Wei Dai comments on What failure looks like

Wei Dai 17 Apr 2019 21:08 UTC
LW: 3 AF: 1
AF

The key issue here is whether there will be coordination between a set of influence-seeking systems that can cause (and will benefit from) a catastrophe, even when other systems are opposing them.

Do you not expect this threshold to be crossed sooner or later, assuming AI alignment remains unsolved?
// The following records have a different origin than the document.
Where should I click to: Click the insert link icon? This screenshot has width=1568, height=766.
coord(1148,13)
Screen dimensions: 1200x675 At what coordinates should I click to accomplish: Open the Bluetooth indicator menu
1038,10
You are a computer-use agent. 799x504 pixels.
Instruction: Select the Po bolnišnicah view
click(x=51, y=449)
Also, it seems like the main alternative to this scenario is that the influence-seeking systems expect to eventually gain control of most of the universe anyway (even without a “correlated automation failure”), so they don’t see a reason to “rock the boat” and try to dispossess humans of their remaining influence/power/resources, but this is almost as bad as the “correlated automation failure” scenario from an astronomical waste perspective. (I’m wondering if you’re questioning whether things will turn out badly, or questioning whether things will turn out badly this way.)
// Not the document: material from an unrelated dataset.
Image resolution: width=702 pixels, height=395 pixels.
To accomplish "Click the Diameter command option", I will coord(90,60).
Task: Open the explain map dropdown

- Richard_Ngo 18 Apr 2019 2:40 UTC
  LW: 6 AF: 2
  2
  AF Parent
  Mostly I am questioning whether things will turn out badly this way.
  Do you not expect this threshold to be crossed sooner or later, assuming AI alignment remains unsolved?
  Probably, but I’m pretty uncertain about this. It depends on a lot of messy details about reality, things like: how offense-defence balance scales; what proportion of powerful systems are mostly aligned; whether influence-seeking systems are risk-neutral; what self-governance structures they’ll set up; the extent to which their preferences are compatible with ours; how human-comprehensible the most important upcoming scientific advances are.